More info at this article: https://t.co/mjgRvMtPBp@ethereum @chain_security
— Petar Tsankov (@ptsankov) April 25, 2019
Apart from giving full formal guarantees for the Ethereum contracts, VerX is fully automated as it is developed for security processing. Moreover, this new development makes sure that the security auditors and creators attain the one-click verification solution, without the need for complex and formal methods and achieve fully formal verification for their contracts.
VerX is prepared after considering the advantages and limitations of the previously existing techniques used for verification, and as a result, the new development in security tools make sure to understand the past confines and adjust it. One of the limitations with a previous security tool was that it could only process up to 2 or 3 transactions whereas the VerX challenges this technique by providing the opportunity of checking the violations in a contract for any number of transactions. Another existing security tool was designed in a way that could only check the smart contracts for a predefined set of generic vulnerabilities. However, the VerX is therefore designed taking this limitation into account by supporting custom functional requirements and check beyond the predefined list of security gaps and threats.
How Does VerX Work?
So now that you have a general idea about the tool, you might be wondering about the mechanisms behind it and how it works. VerX starts with an input of precise information from the smart contracts including the Solidarity-written code, deployment script that explains how the contracts are to be initialized and a formal requirement which needs to be verified for that smart contract.
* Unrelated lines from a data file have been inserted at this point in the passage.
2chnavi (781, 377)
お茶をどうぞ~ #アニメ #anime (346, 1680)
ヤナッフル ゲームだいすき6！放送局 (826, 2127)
Once this information if rightly entered, VerX will then conclude if the requirements of the smart contract match correctly with the expectation of requirement as entered in the input. Then VerX brings out a sequence of transactions which could potentially result in properly violation according to the developed security tool mechanism. It brings out a result window where it lists the dangerous or threatening vulnerabilities as well as the verified and generically safe requirements of the checked Ethereum smart contract.
The newest development of Ethereum world has already been used for various smart contracts. And it has rightfully managed to certify the objective of the contract, allowing the formalization of common specifications and re-using them with different but similar contracts and it has proven to be effective as it allows cheaper re-certifications for updating addresses if the developers come across verification correctness during the process.